The selection committee on CBI chief comprising Prime Minister Narendra Modi, chief justice of India and leader of largest opposition party in Lok Sabha Mallikarjun Kharge met on Wednesday evening to discuss the case of reinstated director Alok Verma. The panel is reported to have decided to hold a second meeting on the matter on Thursday.
Senior Supreme Court judge, Justice AK Sikri was part of the selection committee in place of Chief Justice Ranjan Gogoi. CJI Gogoi stayed away from the meeting as he authored the judgement by which Verma was on Tuesday reinstated as CBI Director and his powers were restored albeit with a rider that he would “cease and desist” from taking any “major policy” decisions and only attend routine functions.
Earlier in the day, Verma resumed office, 77 days after he was sent on forced leave by the central government through a much-criticised late-night order on October 23, 2018, which was set aside by the Supreme Court. Soon after he resumed duties, Verma revoked most of the transfers effected by then director (in-charge) M Nageshwar Rao.
The October order sent Verma and his deputy Special Director Rakesh Asthana, booked by the agency on corruption charges, into exile in a first-of-its-kind move by the government in the agency's history.
In sending Verma on leave, the government overlooked the immunity given to the CBI director by the Supreme Court ensuring a two-year minimum tenure to protect the incumbent from any political interference.
The government tried to justify its decision, saying it became necessary amid an unprecedented feud between the two senior-most officials of the agency who had levelled charges of corruption on each other, an argument rejected by the apex court on Tuesday.
The government had given charge to then Joint Director M Nageswara Rao who was later promoted as additional director in the agency. The next morning, Rao had effected a large number of transfers, including of officials probing a corruption case against Asthana like DSP AK Bassi, DIG MK Sinha and Joint Director AK Sharma.
Verma had challenged the move in the Supreme Court which clipped the powers of Rao as director in-charge and barred him from taking any major policy decision till a final order comes from it.
In its order Tuesday, the Supreme Court set aside Verma's forced leave but restrained him from taking any major policy decision till the CVC probe into corruption charges against him is over. In the absence of any clear definition of "major policy" decisions, the grey area exists as to what extent Verma's powers will be limited.
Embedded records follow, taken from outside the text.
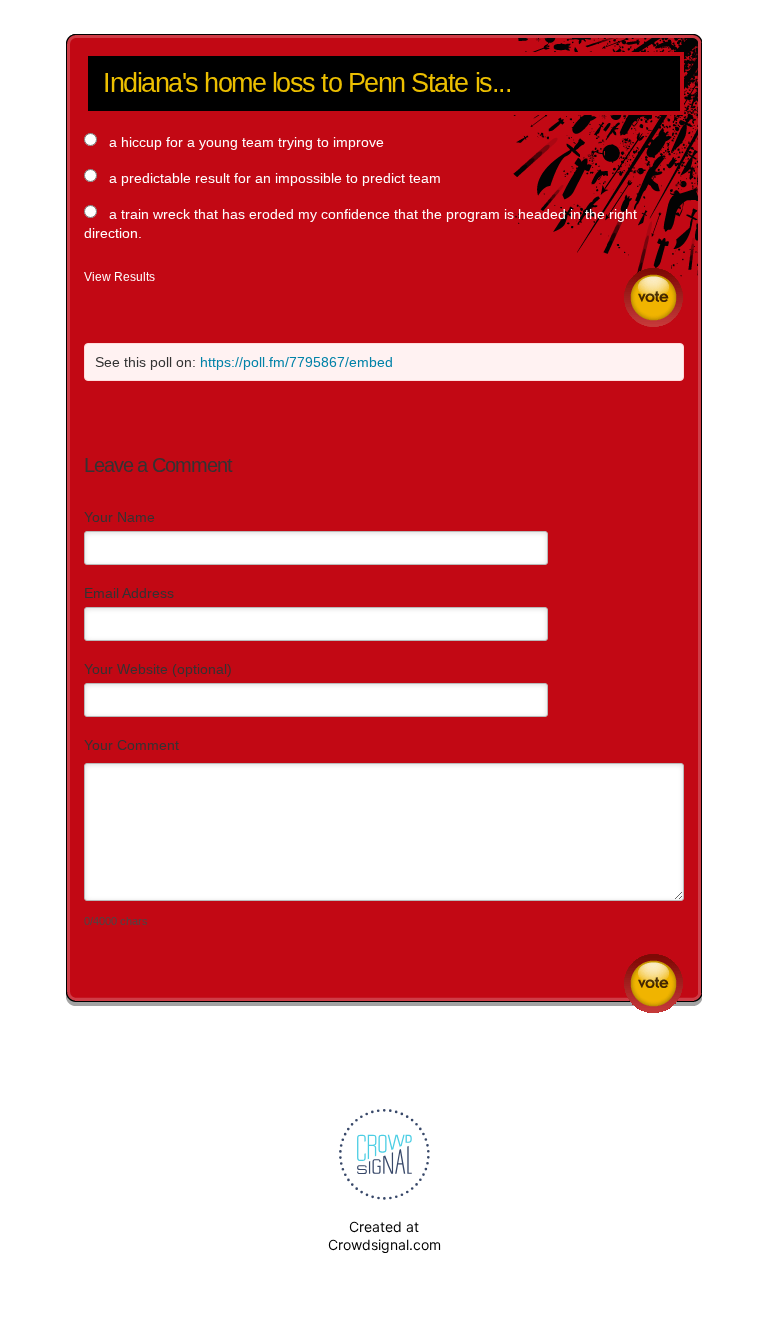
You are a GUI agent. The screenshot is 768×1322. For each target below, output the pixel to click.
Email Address (129, 593)
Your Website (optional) (158, 669)
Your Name (119, 517)
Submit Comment (653, 983)
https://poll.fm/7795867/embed (296, 362)
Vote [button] (653, 297)
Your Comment (131, 745)
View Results (119, 277)
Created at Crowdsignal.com (384, 1235)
The apex court said any further decision against Verma, who retires on January 31, would be taken by the high-powered committee which selects and appoints the CBI director.
The SC has given the selection committee one week to meet and discuss whether Verma needs to be removed or not. “The transfer of the director without the consent of the selection committee negates the legislative intent that is to ensure independence of CBI,” the court said. “Within a week, the selection committee, led by the PM, will meet and look into the aspect of whether Verma needs to be removed or not,” it said.
The Supreme Court in Vineet Narayan judgment had fixed a minimum tenure of two years for the CBI director to give him immunity from any political interference. Later, through Lokpal Act, the process of selecting the CBI director was handed over to a selection committee.
The selection committee comprises prime minister Narendra Modi, the leader of opposition Mallikarjun Kharge and the Chief Justice of India.
Kharge had earlier asked the government to defer the meeting since he had been busy with the Lok Sabha proceedings and hadn’t studied the Supreme Court order on Verma. In his letter, he had asked for the meeting to be held on January 11, giving him enough time to study the judgment. He said that he would be able to put forth his party’s point of view only after studying the judgment.
While opposition claimed victory over the SC verdict in Verma’s case, with Congress president Rahul Gandhi saying “some justice has been done”, government defended itself. Finance minister Arun Jaitley said the removal of the two officials was necessary “in the larger interest of fair and impartial investigation and credibility of CBI”.